Using blood and bone marrow samples from the patient, researchers from the Bridge Institute at the University of Southern California (USC) applied metal-tagged antibodies targeting potential protein biomarkers, a technique called mass cytometry. This approach led to digital facsimiles of tumor cells that travel through the body.
“That is exactly what is happening when the TSA [Transportation Security Administration] swipes your hands,” Peter Kuhn, PhD, the study’s senior author and a professor of biological sciences at USC, said in a press release. “They are looking for metals, which are really easy to identify.”
The research, “Multiplex protein detection on circulating tumor cells from liquid biopsies using imaging mass cytometry,” was published in the journal Convergent Science Physical Oncology.
Investigators aimed to obtain an improved blueprint for the spread of the tumor, which is an advanced stage in cancer with challenging treatment options. Circulating tumor cells break away from the original tumor and may infiltrate into organs or bones, where they metastasize.
“We are trying to understand how cancer actually moves from the initial location to other places in the body and can settle there,” Kuhn said.
Using an imaging system to monitor cancer cells, scientists could see protein biomarkers at a molecular level not achieved before. Investigators had been relying on fluorescence microscopy, which images fluorescent-labeled antibodies, but the limited number of colors it provides restrains its use.
Altogether, the technique enabled the simultaneous tracking of 35 different metal labels, which means 35 distinct views of the cancer cell’s biology, Kuhn said.
“Oftentimes, we sequence the cancer’s genetic code, and that’s great because the only way to build something like a building or a machine is with a blueprint. But not every blueprint ends up being built to specification or even perform as expected,” Kuhn added.
“For a closer perspective and for purposes of improving the precision of medical treatment, you have to move in, from genome to proteome to cell,” he commented.
Zooming in on circulating and disseminated cancer cells would then provide deeper knowledge of the cells’ behavior. Importantly, the metal-tracing strategy also enables monitoring the course of treatment and evaluate changes in the patient’s immune system.
A 2013 study from the University of Zurich, Switzerland, first laid the foundations for using metals to characterize cancer.
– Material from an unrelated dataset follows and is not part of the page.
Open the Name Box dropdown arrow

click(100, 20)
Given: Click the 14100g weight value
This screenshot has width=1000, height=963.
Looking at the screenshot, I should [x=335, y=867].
The USC team now expands on this work by using a liquid biopsy approach, which uses a simple blood sample.
“We simply add the antibody cocktail, wait a while for binding and then wash off the excess and see what sticks — like tie dye,” Kuhn said.
“While the technology is currently applied as a discovery tool for markers or new combinations of markers, it has the potential for clinical validity either as a broader pathology platform, or during the development phase of a specific test,” researchers wrote.
Due to its positive results, the method is now an official product of Fluidigm and can be used by researchers worldwide.
“This is really just the beginning,” Kuhn added. “You’ll see hundreds of studies now using this technique.”